What Each Field Means

startWith: The starting node (current contract)
connectFromField: Field used to traverse outward
connectToField: Field used to match relationships
as: Output array containing related documents
maxDepth: Controls how deep the traversal goes

This allowed me to replace recursive queries with a single aggregation pipeline.

The New Architecture

Instead of fetching the entire tree at once, I redesigned the API to be lazy-loaded and interaction-driven.

I split the logic into three modes handled by a single API.

Step 1: Fetch Master Contracts (Paginated)

I only fetch master contracts with minimal data required for rendering.

Key Ideas

Return only essential fields (name, type, id)
Check if a contract has children
Do not fetch children yet

Example Pipeline

[
  { $match: { parent_id: null } },
  { $sort: { createdAt: -1 } },
  { $skip: 0 },
  { $limit: 10 },
  {
    $lookup: {
      from: "contract_master",
      localField: "_id",
      foreignField: "parent_id",
      as: "children"
    }
  },
  {
    $addFields: {
      hasChildren: { $gt: [{ $size: "$children" }, 0] }
    }
  },
  {
    $project: {
      name: 1,
      type: 1,
      hasChildren: 1
    }
  }
]

This allowed the frontend to render expandable nodes without loading unnecessary data.

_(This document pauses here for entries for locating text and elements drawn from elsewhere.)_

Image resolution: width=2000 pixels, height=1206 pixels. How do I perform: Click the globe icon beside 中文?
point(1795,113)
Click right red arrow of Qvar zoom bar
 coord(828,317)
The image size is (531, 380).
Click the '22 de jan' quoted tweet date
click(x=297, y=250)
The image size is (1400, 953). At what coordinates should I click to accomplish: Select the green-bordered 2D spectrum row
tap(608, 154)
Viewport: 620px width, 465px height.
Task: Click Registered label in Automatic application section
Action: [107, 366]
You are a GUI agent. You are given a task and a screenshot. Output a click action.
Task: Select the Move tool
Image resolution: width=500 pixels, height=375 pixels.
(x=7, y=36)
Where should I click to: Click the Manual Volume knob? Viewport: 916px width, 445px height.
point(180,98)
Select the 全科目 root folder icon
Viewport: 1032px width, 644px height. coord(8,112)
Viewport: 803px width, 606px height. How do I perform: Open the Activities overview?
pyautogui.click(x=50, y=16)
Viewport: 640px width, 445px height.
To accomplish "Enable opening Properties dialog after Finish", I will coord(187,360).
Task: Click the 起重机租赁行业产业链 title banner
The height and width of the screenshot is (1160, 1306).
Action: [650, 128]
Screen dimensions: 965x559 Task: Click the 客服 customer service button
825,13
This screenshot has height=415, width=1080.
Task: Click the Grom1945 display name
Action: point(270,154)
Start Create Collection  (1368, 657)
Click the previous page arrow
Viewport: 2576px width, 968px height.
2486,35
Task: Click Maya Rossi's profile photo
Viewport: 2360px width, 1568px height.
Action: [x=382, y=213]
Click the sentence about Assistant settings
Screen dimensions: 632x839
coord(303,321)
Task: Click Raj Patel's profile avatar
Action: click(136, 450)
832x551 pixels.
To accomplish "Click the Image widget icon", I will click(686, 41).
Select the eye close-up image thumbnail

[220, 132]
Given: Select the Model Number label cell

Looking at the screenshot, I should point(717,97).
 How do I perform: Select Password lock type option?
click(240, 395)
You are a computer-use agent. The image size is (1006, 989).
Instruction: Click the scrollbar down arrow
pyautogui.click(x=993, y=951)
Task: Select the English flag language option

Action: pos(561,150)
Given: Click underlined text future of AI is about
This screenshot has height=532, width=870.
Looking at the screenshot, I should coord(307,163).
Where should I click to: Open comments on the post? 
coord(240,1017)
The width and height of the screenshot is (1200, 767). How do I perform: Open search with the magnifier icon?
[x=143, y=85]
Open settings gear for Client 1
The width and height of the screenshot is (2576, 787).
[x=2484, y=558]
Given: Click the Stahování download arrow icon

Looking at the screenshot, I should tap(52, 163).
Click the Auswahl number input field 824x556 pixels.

Step 2: Fetch Children (On Expand)

When a user expands a master contract:

The same API is called with the master contract ID
A conditional aggregation pipeline runs
$graphLookup fetches children
I also check if each child has further descendants

Example

[
  { $match: { _id: ObjectId(masterId) } },
  {
    $graphLookup: {
      from: "contract_master",
      startWith: "$_id",
      connectFromField: "_id",
      connectToField: "parent_id",
      as: "children",
      maxDepth: 0
    }
  },
  { $unwind: "$children" },
  {
    $lookup: {
      from: "contract_master",
      localField: "children._id",
      foreignField: "parent_id",
      as: "grandChildren"
    }
  },
  {
    $addFields: {
      "children.hasChildren": {
        $gt: [{ $size: "$grandChildren" }, 0]
      }
    }
  },
  {
    $project: {
      "children._id": 1,
      "children.name": 1,
      "children.type": 1,
      "children.hasChildren": 1
    }
  }
]

Important Detail

I only fetch one level at a time. This keeps queries fast and predictable.

Step 3: Fetch Sub-Children

The same API handles deeper levels:

Pass child contract ID
Run similar aggregation
Return only that level’s data

This makes the system consistent and reusable.

Lazy Loading the Tree

Instead of loading the entire hierarchy upfront:

Data is fetched only when the user expands a node
Each level is fetched independently
The frontend simply merges new nodes into the tree

This drastically reduces both:

Initial load time
Total data transferred

Pagination Strategy

Pagination is applied at every level:

Masters → paginated
Children → paginated
Sub-children → paginated

This ensures:

Predictable performance
No unbounded data growth per request

Payload Optimization

I avoided sending full documents.

Each node only includes:

_id
name
type
hasChildren

This keeps responses lightweight and fast.

Frontend Simplification

Previously:

Backend built the entire tree
Frontend consumed a large nested structure

After refactor:

Backend returns flat, minimal nodes
Frontend incrementally builds the tree

This made the UI logic much simpler and more maintainable.

The Outcome

The improvements were significant:

Metric	Before	After
Response Time	8–10s	0.2–0.4s
Data Volume	Very large	Minimal
Query Pattern	Recursive (N+1)	Single aggregation
Scalability	Poor	Stable

Most importantly:

Performance became independent of total dataset size.

Key Takeaways

Move hierarchical logic into the database when possible
Avoid recursive API patterns for relational traversal
Design APIs around UI interaction patterns
Use lazy loading for tree-like data
Always control payload size

When Not to Use This Approach

$graphLookup is powerful, but not always the best choice:

Extremely deep hierarchies with high fan-out
Very large graphs where traversal becomes expensive
Cases where denormalization is more efficient

Final Thoughts

This wasn’t just a query optimization.

It was a shift in how I designed APIs:

From eager loading → lazy loading
From application-driven traversal → database-driven traversal
From heavy responses → minimal, interaction-based data

That shift is what unlocked the performance gains.